Más que por cualquier otra cosa, Sao Paulo es atractiva debido a su gran variedad de restaurantes. En esta ciudad de cerca de 19 millones de personas se encuentra excelente comida brasileña con toques modernos; también se destacan los platos de Italia (hay 6.000 pizzerías) y de Japón a causa de los grandes flujos de inmigrantes de esos dos países.

Ir en Sao Paulo a un rodizio (bufé de carne) es una experiencia. Comer en uno de estos sitios vale entre 60 y 80 reales (entre 50.000 y 68.000 pesos, sin bebidas), pero los mejores, que incluyen ‘cascadas de camarones’, pueden costar 130 reales (110.000 pesos).

A la escena gastronómica, que incluye una visita al Mercado Municipal para probar el popular sánduche de mortadela y el pastel de bacalao, se agregan planes como visitar los bares de Vila Madalena, caminar de noche por la avenida Paulista y relajarse en el parque Ibirapuera, diseñado por Oscar Niemeyer.

CATARATAS DE IGUAZÚ

Foz do Iguacu, 637 kilómetros al occidente de Curitiba, es el punto de partida para visitar una maravilla natural como pocas: las cataratas de Iguazú, con alrededor de 275 caídas de agua entre 60 y 82 metros de altura, ubicadas en la selva, cerca de la frontera que comparten Argentina, Brasil y Paraguay.

Mientras del lado argentino los turistas casi pueden tocar las cortinas de agua, el brasileño ofrece una panorámica imponente de las cascadas, comparable con las que ofrecen las cataratas Victoria, en África; y las del Niágara, entre Estados Unidos y Canadá.

BUZIOS

En Buzios, la península que la actriz francesa Brigitte Bardot escogió para desconectarse del mundo en la década de los 60, las colinas, las casas incrustadas entre la vegetación y las calles de piedra hacen que el viaje de 170 kilómetros desde Río de Janeiro valga la pena.

Allí el Atlántico tiene un color azul intenso y hay cerca de 20 playas, algunas de las cuales solo pueden visitarse en lancha. Sobre el malecón principal (a la derecha del muelle, estando de espaldas al mar) se aprecia la huella de Bardot: una estatua de bronce, de tamaño natural, que permanece llena de turistas. 

SALVADOR DE BAHÍA

Salvador de Bahía, una ciudad donde viven 3 millones de personas, es el mejor ejemplo del mestizaje del pueblo brasileño: allí confluyeron negros que llegaron de África, portugueses e indios. El resultado de esta mezcla fue el temperamento alegre y festivo de sus habitantes.

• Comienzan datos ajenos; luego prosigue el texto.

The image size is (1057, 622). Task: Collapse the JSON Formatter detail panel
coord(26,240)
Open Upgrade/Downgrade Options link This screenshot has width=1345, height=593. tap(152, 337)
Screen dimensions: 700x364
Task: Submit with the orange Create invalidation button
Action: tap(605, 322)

Dos sitios imperdibles son el Farol da Barra, una fortaleza junto al mar, y Pelourinho, el barrio histórico, ubicado 70 metros más arriba de la llamada ‘ciudad baja’ y al que se puede ir en carro. También, a pie, si se toma el elevador Lacerda, que transporta a los peatones en 30 segundos.   

FERNANDO DE NORONHA

El archipiélago volcánico de Fernando de Noronha, formado por 21 islas, está a 360 kilómetros de la costa de Brasil y cuenta con sitios que impresionan, como el Morro de Pico, una roca de 323 metros de altura con forma de dedo pulgar. También tiene acantilados y playas magníficas desde las que turistas de todo el mundo salen a bucear y practicar snorkel.

Hasta el archipiélago, en el que existen límites en el número de turistas que lo visitan con el fin de preservarlo, se puede llegar en avión desde Recife y Natal. En Fernando de Noronha no se permite la construcción de hoteles grandes y las opciones de alojamiento se ofrecen en posadas pequeñas, algo que lo convierte en un destino donde se busca proteger el medio ambiente.

EL SUR DE BRASIL

La música gaucha y algunas costumbres, entre las que está tomar mate, que en el sur de Brasil llaman chimarrao, hacen de esta zona un destino más parecido a sus vecinos Uruguay y Argentina que a ciudades como Río de Janeiro o Sao Paulo.

En Porto Alegre, la capital del estado de Rio Grande do Sul, y en sus alrededores se percibe una gran influencia de inmigrantes europeos. Los alemanes dejaron como testimonio el estilo enxaimel de las casas de Gramado, una ciudad de 34.000 habitantes que no necesita semáforos para controlar el tráfico; mientras que el legado italiano se vive en las montañas, donde familias de colonos aún hablan el idioma de sus ancestros y preparan platos deliciosos con base en polenta.